The Office of address idea was promoted by Considerations tending to the happy Accomplishment of Englands Reformation in Church and State (1647), written by Hartlib and Dury, a pamphlet also including an ambitious tiered system of educational reform. There was a limited implementation, by Henry Robinson, in 1650.

===Foundation of the Royal Society===
In 1660 Hartlib was at work writing to John Evelyn, an important broker of the royal charter for the eventual Royal Society. He was, however, not promoting a purist Baconian model, but an "Antilia". This was the name chosen by Johann Valentin Andreae for a more hermetic and utopian fellowship. The proposal, which conformed to Comenian ideas as more compatible with pansophia or universal wisdom, was in effect decisively rejected. Hartlib was relying on a plan of Bengt Skytte, a son of Johan Skytte and knighted by Charles I, and the move was away from Bacon's clearer emphasis on reforming the natural sciences. Despite some critical voices, the Hartlib-Comenius trend was written out of the Royal Society from the beginning. Hartlib himself died shortly after the Society was set up.
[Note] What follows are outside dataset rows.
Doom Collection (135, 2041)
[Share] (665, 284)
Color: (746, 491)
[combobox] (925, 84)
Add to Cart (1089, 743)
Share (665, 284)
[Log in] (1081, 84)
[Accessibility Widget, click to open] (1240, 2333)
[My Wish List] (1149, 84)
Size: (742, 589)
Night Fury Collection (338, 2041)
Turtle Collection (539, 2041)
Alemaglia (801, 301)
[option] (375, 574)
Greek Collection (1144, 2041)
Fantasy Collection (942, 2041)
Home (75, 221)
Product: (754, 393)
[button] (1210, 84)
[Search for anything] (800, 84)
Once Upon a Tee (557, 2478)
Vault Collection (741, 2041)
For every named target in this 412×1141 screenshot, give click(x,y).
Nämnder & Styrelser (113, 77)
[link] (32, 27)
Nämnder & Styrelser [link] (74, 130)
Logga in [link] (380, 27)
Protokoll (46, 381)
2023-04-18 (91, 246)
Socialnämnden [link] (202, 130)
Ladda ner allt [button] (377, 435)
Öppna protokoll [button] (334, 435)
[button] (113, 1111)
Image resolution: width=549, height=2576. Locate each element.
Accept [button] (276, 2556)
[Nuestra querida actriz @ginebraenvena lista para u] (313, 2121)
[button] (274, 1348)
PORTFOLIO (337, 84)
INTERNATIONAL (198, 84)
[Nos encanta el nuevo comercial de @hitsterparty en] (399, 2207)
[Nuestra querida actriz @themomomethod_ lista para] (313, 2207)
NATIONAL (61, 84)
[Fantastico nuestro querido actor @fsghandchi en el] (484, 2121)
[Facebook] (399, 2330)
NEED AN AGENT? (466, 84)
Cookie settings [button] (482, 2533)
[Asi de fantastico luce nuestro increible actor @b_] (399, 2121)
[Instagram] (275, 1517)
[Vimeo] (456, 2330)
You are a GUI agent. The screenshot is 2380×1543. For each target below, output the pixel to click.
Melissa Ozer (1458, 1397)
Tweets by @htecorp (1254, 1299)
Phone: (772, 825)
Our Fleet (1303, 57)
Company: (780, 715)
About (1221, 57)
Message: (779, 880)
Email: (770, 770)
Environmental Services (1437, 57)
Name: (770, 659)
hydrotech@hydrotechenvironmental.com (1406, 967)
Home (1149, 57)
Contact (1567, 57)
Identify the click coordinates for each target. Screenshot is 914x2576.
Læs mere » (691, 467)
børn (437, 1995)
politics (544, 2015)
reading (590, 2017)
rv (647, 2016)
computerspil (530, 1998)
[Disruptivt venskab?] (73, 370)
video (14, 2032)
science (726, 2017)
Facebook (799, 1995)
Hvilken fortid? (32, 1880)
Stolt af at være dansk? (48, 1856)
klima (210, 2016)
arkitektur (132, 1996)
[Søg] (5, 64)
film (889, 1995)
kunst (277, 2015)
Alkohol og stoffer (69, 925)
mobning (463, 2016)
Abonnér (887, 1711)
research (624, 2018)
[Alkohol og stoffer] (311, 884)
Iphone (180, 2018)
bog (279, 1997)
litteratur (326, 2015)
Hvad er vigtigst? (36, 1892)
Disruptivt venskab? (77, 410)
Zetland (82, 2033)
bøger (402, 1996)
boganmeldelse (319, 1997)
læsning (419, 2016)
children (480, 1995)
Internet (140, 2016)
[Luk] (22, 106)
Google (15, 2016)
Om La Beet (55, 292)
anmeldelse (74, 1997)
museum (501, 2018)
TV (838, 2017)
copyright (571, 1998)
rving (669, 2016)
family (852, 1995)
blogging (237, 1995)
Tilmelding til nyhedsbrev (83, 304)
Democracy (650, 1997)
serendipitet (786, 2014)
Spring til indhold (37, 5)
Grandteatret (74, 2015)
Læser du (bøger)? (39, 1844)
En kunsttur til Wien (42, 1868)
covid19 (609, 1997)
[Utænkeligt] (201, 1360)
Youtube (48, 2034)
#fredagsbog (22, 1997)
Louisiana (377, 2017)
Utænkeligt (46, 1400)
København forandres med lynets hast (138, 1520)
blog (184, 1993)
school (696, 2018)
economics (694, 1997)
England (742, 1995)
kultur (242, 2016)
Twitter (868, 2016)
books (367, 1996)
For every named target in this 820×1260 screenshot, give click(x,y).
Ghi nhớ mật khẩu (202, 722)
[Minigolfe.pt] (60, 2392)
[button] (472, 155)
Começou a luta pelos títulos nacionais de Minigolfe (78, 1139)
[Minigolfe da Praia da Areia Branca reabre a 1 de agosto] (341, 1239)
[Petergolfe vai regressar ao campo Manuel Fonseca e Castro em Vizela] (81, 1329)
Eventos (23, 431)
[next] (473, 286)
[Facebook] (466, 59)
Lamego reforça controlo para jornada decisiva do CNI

==Eclectic attitudes and associations==
Hartlib was noted as a follower of Francis Bacon and Comenius, but his background in the German academies of the period gave him a broad view of other methods and approaches, including those of Petrus Ramus, Bartholomäus Keckermann, and Jacobus Acontius. Further, the Hartlib Circle was tolerant of hermetic ideas; Hartlib himself had an interest in sigils and astrology. Boyle too attempted to straddle the opening divide between experimental chemistry and alchemy, by treating the latter in a less esoteric way; he did distance himself to an extent from the Hartlib group on moving to Oxford around 1655.

Both Boyle and William Petty became more attached to a third or fourth loose association, the group around John Wilkins, at this period, now referred to as the Oxford Philosophical Club. Wilkins was to be the founding Secretary of the Royal Society.